- **Data for this exercise**

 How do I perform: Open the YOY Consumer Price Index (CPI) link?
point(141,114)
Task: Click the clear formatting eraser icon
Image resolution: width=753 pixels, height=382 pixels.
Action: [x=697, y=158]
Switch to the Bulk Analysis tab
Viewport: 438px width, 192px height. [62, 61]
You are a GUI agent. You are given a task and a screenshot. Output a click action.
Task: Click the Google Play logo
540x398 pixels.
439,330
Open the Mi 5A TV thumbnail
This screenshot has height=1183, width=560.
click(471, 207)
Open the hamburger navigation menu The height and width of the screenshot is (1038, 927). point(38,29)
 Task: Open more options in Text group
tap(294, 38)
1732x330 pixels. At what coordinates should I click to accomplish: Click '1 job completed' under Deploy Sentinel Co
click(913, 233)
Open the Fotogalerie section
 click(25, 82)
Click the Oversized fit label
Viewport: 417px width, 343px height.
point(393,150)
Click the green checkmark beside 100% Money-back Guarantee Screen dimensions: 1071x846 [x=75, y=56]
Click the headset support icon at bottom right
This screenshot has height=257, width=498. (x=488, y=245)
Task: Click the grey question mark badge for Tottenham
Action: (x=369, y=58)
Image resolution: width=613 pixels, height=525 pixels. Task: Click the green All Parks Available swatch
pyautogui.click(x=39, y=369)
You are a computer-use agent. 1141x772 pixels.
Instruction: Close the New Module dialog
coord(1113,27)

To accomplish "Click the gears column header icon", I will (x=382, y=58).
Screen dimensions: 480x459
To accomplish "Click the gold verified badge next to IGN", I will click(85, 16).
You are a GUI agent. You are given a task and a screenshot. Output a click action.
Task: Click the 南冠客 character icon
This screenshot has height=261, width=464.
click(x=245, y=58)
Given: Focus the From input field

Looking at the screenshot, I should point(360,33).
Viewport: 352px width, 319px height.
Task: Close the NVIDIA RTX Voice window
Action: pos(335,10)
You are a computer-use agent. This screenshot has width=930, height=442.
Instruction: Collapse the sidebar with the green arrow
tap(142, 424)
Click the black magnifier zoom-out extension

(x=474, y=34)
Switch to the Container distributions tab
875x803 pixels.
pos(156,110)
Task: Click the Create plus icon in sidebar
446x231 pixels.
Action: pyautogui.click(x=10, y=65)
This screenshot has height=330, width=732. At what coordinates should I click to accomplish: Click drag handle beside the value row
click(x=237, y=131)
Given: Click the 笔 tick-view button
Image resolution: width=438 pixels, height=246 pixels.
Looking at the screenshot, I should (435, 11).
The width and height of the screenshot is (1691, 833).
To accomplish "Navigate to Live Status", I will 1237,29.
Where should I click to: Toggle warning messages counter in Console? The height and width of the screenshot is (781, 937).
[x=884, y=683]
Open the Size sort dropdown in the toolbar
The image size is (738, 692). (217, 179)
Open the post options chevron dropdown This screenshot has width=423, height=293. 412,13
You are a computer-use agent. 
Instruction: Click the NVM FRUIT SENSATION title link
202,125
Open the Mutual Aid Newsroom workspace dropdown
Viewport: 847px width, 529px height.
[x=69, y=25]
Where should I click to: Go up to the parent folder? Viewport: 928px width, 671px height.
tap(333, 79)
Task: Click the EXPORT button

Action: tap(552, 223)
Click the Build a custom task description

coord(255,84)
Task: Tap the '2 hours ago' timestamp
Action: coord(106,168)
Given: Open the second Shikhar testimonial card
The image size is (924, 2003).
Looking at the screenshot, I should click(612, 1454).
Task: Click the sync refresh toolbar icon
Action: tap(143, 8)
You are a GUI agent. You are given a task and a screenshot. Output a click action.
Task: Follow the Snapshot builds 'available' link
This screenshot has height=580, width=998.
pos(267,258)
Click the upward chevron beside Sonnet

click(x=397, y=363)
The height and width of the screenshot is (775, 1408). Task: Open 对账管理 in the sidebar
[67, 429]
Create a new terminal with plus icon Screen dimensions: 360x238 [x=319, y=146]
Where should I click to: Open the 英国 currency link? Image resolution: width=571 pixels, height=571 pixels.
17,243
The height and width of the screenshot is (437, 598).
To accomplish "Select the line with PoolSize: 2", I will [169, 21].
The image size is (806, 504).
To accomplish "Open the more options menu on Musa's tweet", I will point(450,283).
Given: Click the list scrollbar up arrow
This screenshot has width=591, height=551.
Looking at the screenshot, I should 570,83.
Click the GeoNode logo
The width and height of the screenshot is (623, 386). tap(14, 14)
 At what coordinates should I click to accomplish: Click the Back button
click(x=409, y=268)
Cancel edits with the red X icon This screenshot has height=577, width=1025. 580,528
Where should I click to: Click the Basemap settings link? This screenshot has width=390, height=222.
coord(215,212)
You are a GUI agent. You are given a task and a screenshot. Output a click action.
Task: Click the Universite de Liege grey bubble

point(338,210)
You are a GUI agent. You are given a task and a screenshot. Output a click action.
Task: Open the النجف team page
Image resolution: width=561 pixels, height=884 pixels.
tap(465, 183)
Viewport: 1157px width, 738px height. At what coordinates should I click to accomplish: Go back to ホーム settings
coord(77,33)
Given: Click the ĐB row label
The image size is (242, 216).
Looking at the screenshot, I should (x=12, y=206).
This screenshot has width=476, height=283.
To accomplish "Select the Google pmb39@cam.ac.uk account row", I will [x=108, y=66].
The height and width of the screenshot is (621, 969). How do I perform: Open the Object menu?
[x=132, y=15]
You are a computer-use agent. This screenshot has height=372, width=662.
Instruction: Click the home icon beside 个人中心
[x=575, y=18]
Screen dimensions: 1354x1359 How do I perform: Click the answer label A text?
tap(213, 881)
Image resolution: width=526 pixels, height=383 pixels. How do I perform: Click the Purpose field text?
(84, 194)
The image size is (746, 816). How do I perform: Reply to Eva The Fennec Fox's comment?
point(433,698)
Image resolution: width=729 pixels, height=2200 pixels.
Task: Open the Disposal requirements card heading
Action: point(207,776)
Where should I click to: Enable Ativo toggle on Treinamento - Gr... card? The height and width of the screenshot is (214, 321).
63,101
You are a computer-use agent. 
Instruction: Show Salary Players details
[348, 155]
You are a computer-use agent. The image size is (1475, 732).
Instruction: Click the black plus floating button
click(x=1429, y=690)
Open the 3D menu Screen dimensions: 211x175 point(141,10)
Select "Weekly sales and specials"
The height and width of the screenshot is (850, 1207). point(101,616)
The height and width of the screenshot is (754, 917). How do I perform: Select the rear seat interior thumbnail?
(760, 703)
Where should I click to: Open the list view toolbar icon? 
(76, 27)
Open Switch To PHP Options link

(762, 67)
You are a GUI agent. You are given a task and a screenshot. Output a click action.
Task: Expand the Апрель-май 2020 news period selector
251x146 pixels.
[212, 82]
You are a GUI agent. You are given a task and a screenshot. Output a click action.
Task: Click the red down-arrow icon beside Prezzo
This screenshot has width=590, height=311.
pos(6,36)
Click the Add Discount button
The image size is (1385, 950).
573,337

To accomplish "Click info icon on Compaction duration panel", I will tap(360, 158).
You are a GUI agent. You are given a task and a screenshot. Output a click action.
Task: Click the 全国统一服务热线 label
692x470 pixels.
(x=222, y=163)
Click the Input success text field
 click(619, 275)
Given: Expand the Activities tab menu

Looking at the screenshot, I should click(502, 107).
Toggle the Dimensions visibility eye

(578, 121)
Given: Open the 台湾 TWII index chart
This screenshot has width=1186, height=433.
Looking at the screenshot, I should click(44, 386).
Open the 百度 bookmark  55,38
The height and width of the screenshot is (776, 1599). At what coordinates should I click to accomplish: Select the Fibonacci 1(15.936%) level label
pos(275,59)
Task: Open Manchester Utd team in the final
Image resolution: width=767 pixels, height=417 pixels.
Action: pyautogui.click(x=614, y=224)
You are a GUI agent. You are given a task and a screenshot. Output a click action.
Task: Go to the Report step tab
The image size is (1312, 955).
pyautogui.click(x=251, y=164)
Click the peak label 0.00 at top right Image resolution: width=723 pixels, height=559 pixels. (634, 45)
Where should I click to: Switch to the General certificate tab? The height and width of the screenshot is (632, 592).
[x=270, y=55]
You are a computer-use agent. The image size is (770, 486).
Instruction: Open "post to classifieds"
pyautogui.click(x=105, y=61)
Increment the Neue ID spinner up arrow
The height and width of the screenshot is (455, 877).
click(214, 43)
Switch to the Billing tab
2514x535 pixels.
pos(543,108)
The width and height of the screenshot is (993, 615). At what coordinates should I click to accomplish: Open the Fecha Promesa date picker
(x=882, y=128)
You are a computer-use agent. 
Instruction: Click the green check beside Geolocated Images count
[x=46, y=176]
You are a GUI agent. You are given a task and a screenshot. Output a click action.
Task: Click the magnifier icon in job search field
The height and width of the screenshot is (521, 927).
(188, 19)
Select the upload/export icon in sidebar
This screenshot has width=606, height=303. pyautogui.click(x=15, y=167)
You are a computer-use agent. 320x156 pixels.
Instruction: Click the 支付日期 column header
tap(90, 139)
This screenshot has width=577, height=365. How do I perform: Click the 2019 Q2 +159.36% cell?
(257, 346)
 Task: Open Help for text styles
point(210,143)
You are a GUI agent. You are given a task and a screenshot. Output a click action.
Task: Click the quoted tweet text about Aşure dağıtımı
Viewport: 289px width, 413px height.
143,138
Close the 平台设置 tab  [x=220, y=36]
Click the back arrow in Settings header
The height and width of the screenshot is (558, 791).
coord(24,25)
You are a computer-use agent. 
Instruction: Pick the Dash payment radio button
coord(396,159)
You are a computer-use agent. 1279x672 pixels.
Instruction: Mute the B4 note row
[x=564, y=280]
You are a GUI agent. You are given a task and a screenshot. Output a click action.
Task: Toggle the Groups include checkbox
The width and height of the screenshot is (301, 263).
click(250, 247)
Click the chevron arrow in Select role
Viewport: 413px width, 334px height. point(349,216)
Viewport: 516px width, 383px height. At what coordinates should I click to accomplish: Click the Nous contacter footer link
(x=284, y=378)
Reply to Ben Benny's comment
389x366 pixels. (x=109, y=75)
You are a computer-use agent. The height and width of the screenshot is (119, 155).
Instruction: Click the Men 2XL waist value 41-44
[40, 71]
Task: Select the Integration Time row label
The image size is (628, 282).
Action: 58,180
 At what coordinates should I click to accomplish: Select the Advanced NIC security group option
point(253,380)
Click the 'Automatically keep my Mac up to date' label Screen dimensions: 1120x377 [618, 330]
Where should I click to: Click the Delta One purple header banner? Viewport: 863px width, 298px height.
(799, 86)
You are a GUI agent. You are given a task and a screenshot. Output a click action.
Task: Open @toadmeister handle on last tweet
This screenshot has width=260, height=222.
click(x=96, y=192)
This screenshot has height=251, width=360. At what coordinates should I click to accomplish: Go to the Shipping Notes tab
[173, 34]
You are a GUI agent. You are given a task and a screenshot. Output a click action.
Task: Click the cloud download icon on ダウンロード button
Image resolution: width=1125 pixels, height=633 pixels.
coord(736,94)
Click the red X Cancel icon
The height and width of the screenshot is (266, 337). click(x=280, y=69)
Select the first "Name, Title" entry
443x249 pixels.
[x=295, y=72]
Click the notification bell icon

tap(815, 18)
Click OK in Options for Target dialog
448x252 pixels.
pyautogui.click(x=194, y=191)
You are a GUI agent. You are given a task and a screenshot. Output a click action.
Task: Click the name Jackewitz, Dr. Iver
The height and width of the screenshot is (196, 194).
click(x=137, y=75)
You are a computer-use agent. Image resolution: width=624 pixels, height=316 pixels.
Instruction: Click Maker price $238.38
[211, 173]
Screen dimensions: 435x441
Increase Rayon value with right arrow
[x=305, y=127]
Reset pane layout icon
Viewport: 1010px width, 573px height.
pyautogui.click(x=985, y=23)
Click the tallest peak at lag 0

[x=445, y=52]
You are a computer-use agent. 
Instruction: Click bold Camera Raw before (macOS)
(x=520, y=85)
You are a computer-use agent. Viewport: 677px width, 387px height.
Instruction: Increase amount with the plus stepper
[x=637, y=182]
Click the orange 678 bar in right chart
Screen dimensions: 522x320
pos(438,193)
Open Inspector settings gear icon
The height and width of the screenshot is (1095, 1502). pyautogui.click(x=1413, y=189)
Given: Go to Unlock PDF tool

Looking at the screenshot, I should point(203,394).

- **The problem**
Emit, unaltered, the lines from the top of the listing down through the line that holds "Click the green checkmark"; emit nothing else.

- **Answer box**
 How do I perform: Open the YOY Consumer Price Index (CPI) link?
point(141,114)
Task: Click the clear formatting eraser icon
Image resolution: width=753 pixels, height=382 pixels.
Action: [x=697, y=158]
Switch to the Bulk Analysis tab
Viewport: 438px width, 192px height. [62, 61]
You are a GUI agent. You are given a task and a screenshot. Output a click action.
Task: Click the Google Play logo
540x398 pixels.
439,330
Open the Mi 5A TV thumbnail
This screenshot has height=1183, width=560.
click(471, 207)
Open the hamburger navigation menu The height and width of the screenshot is (1038, 927). point(38,29)
 Task: Open more options in Text group
tap(294, 38)
1732x330 pixels. At what coordinates should I click to accomplish: Click '1 job completed' under Deploy Sentinel Co
click(913, 233)
Open the Fotogalerie section
 click(25, 82)
Click the Oversized fit label
Viewport: 417px width, 343px height.
point(393,150)
Click the green checkmark beside 100% Money-back Guarantee Screen dimensions: 1071x846 [x=75, y=56]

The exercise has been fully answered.